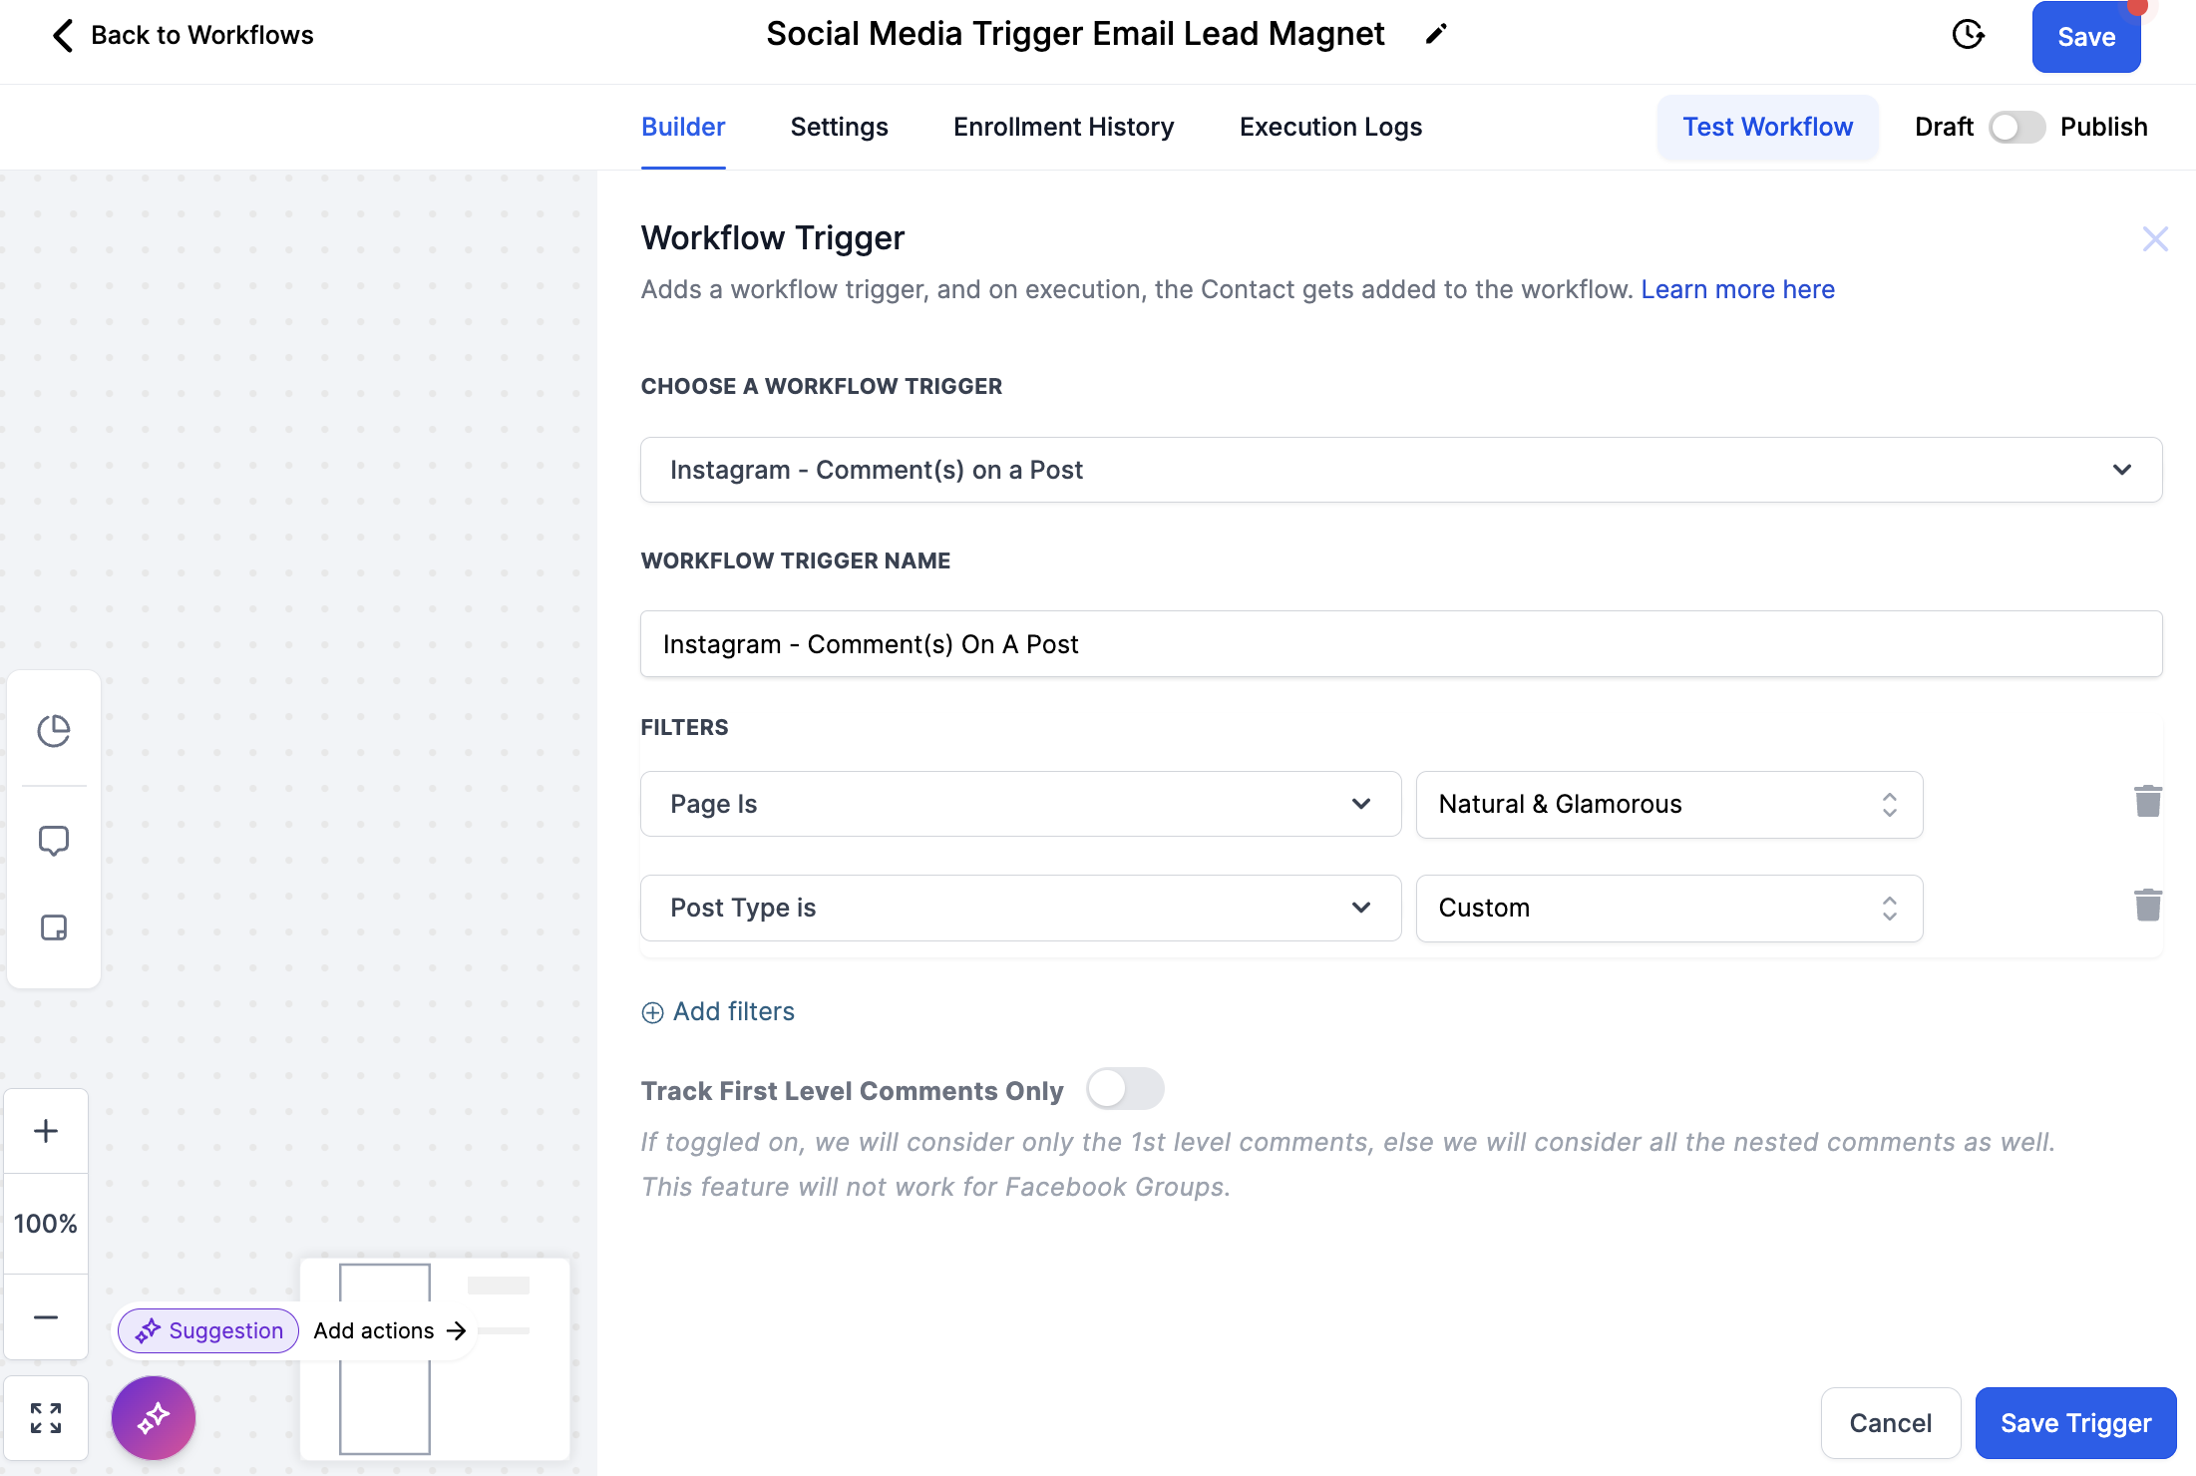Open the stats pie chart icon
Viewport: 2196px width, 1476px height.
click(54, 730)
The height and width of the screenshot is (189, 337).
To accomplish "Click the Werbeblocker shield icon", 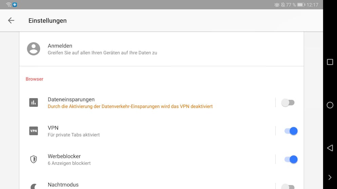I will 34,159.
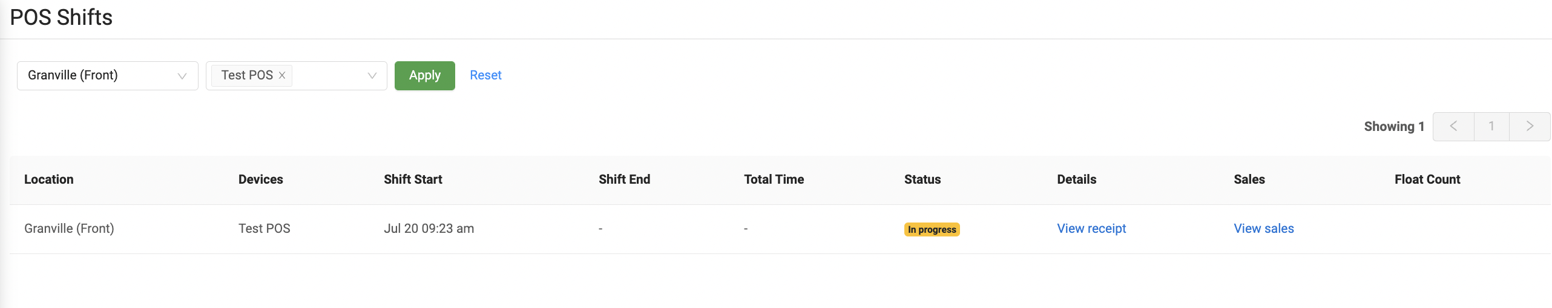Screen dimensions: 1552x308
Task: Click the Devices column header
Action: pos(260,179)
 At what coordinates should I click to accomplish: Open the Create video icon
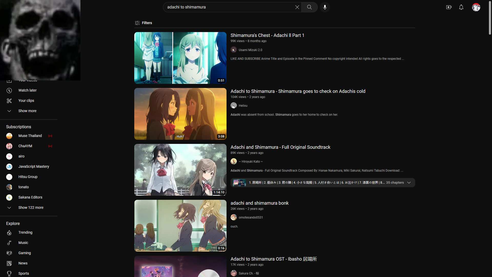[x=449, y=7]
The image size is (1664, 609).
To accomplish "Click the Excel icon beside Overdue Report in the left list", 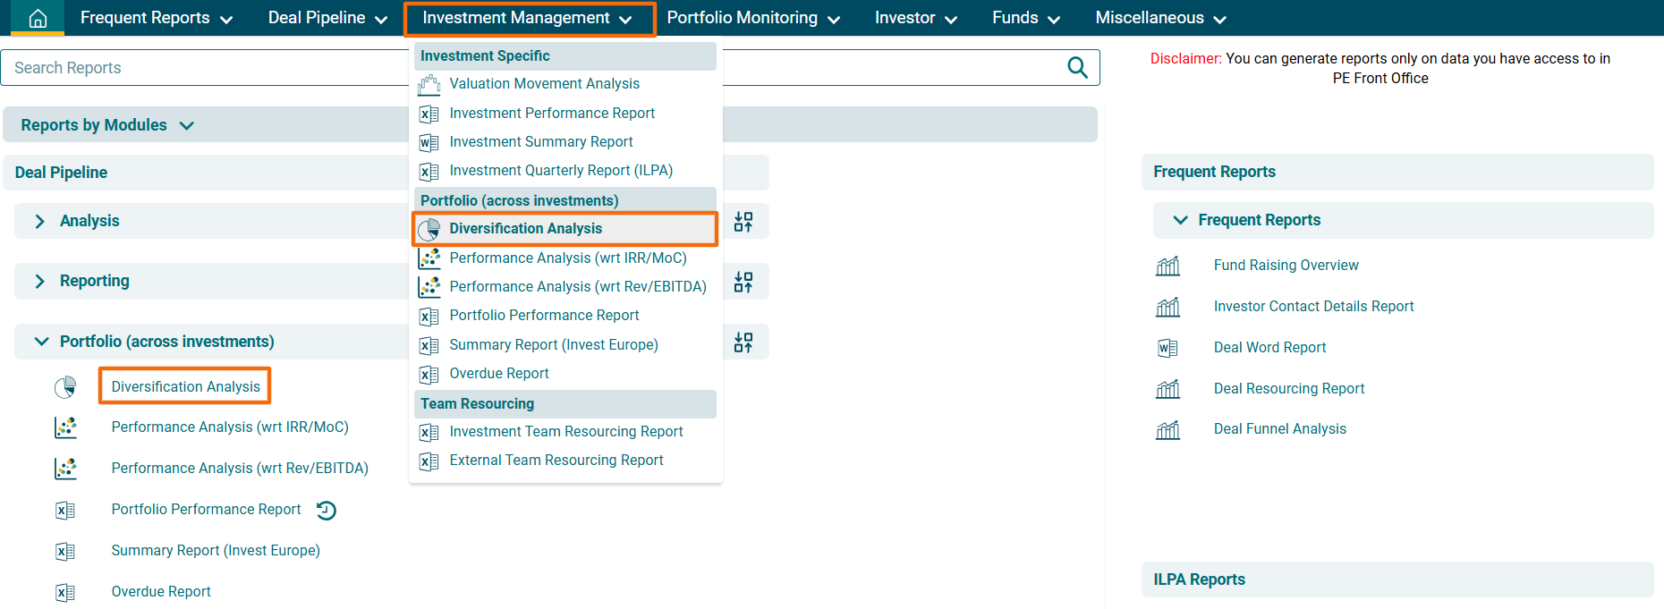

- - - -

**Aim:**
Copy out the records word for word, starting at the line that contains "At what coordinates" and continuing through the final line of the records, with both ends included. Omit the pictures.

**Task output:**
 At what coordinates should I click to accomplish: Open the Create video icon
[x=449, y=7]
The image size is (1664, 609).
To accomplish "Click the Excel icon beside Overdue Report in the left list", 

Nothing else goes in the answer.